Aritmética
de rebanho
Digo-o de cor mas não à pressa: a 8 de
Março próximo, é de celebrar o primeiro século decorrido desde a magia de
maravilha daquele momento/limiar em
que, acercando-se de uma cómoda alta em perfeito transe de criação, um tal
Fernando Alberto Pessoa Caeiro deu à luz, e de um jacto, os poemas de O
Guardador de Rebanhos.
Esse mesmo ano quatordécimo do XX foi o do
rebentamento da famigerada Grande Guerra, também chamada Primeira Mundial (como
se toda e qualquer guerra, por invariavelmente configurar o crime da
desumanidade contra a humanidade, não fosse sempre mundial).
E foi também, já agora, o do nascimento de Alberto
dos Santos Abrunheiro, meu Tio paterno e o mais perfeito exemplar da mais
exemplar solidão pessoal que já me foi acontecido conhecer. Amputado aos
dezanove anos de uma das pernas no mesmo ano de gangrena da ascensão de Hitler
à chancelaria do Reich e da, por cá, infame Constituição salazarenta que pros(ins)tituiu
a ratazanaria do Estado Novo, esse meu também Alberto atravessou a vau o
almegue desolado da própria existência, a qual se lhe finou, sozinho ele como à
chuva um cão sem coleira, a 14 de Agosto de 1980. Outro catorze para outro
Alberto, portanto: aritmética de rebanho.
Destas águas passadas, confesso, se movem
os meus moinhos, quiçá se não de mais. São, por assim dizer, a minha cinemateca
portátil, pois que, surda e gestual à maneira de cinema-mudo comigo sozinho na
plateia, sempre me deixa re(vi)ver o-que-lá-vai no cumprimento da ameaça de
nunca mais voltar.
Entre o ano que aí vem e o que ora se nos
acaba, parece-me bem (mal) que o Diabo já veio e já escolheu: mais do mesmo e p’ra
pior. O contumaz e relapso desGoverno da Nação, em inquebrantável imunidade ao
mais simples civismo como o daltónico ao arco-íris, tudo (des)fará em proveito
do piorio.
Passos continuará sempre inapto e inepto,
incapaz sempre de entender o Barão de Itaraté: “Não é triste mudar de ideias, triste é não ter ideias para mudar.”

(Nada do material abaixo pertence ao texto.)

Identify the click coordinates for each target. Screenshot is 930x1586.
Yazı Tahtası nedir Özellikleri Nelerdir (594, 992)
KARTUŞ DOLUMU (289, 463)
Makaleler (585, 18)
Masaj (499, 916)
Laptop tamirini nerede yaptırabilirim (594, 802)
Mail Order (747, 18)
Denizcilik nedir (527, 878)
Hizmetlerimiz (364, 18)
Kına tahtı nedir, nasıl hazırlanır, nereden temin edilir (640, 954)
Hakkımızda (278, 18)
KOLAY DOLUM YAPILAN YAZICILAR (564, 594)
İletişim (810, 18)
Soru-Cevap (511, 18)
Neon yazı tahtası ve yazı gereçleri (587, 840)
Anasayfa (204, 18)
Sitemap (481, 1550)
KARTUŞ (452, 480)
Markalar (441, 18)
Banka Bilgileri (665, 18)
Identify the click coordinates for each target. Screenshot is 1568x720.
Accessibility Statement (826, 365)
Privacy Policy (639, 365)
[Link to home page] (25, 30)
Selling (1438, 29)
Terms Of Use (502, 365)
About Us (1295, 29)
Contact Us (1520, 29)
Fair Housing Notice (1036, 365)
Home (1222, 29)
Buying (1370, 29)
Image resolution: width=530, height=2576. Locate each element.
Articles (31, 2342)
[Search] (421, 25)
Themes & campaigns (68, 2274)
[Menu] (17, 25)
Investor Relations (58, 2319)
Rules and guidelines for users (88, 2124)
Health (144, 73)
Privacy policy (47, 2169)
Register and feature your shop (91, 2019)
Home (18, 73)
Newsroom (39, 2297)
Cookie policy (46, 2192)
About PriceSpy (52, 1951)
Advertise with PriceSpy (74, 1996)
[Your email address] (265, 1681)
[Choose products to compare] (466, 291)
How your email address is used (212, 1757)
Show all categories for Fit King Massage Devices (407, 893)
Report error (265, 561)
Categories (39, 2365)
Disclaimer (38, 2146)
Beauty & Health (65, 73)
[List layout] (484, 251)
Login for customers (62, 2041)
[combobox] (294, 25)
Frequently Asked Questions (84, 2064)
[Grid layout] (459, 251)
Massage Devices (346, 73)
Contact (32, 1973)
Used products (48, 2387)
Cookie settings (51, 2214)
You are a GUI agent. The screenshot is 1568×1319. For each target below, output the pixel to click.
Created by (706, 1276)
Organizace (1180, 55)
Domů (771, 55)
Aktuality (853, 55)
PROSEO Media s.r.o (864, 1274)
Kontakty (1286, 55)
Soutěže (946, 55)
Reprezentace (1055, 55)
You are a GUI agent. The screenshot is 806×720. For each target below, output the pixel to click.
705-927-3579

Já o inefável Portas não há-de ter, dentre
as dezenas de milhar de fotocópias que à escancarada sorrelfa esmifrou ao xerox do Ministério da Defesa, uma mera folheca
A4 que lhe recorde o que Virginia Woolf recordou, que foi aquilo que fez a Lady
Winchelsea escarnecer do autor de Trivia,
um tal John (curiosamente) Gay: “Mais lhe
competiria andar à frente da carruagem do que andar nela.”
Resta-nos, dos vigentes, o mineral Cavaco,
cuja rigidez malar trai dele a propensão facínora para a lagrimeta de esguicho
provinda da flor de plástico à lapela de mau cómico. Porque, de entre tantas
mais coisas, a “preocupação” dele
para com os reformados se resume a dois utentes: ele próprio e a própria mulher
dele próprio.
Em 2013 como em 2014, tudo isto me parece
ser de sem-tirar-nem-pôr, tão-só ressalvando, da geral canalhada, a rapaziada
de toga-tunga do Tribunal Constitucional, benza Deus a tais santinhos deste
mais estábulo do que Estado.
À guisa, enfim, de conclusão, isto está pró
péssimo e não vai p’ra menos ruim. Optimismos tolos, sirva-se deles o acéfalo
de serviço à porta da sopa-dos-pobres em arroubo de caridadezinha sazonal. A
verdade é sermos, um a um(a), dez milhões de pategos sempr’agradecidos a Vossa
Senhoria, o bonèzito estendido como língua de pano, o joelhozito dobrado em
ângulo tipo-Cova-da-Iria ante a azinheira do Poder. Como é verdade também
subirmos todos já a encosta nascente da Serra do Caramulo, em cujo cume
pontifica o quarto sozinho e crepuscular do sanatório que os dois Albertos, o
que era meu Tio e o que guardava rebanhos de tinta por veigas de papel,
escolheram para, respectivamente, morrer e nascer – dois actos existenciais que
o próximo ano não promete propriamente vir a saber distinguir.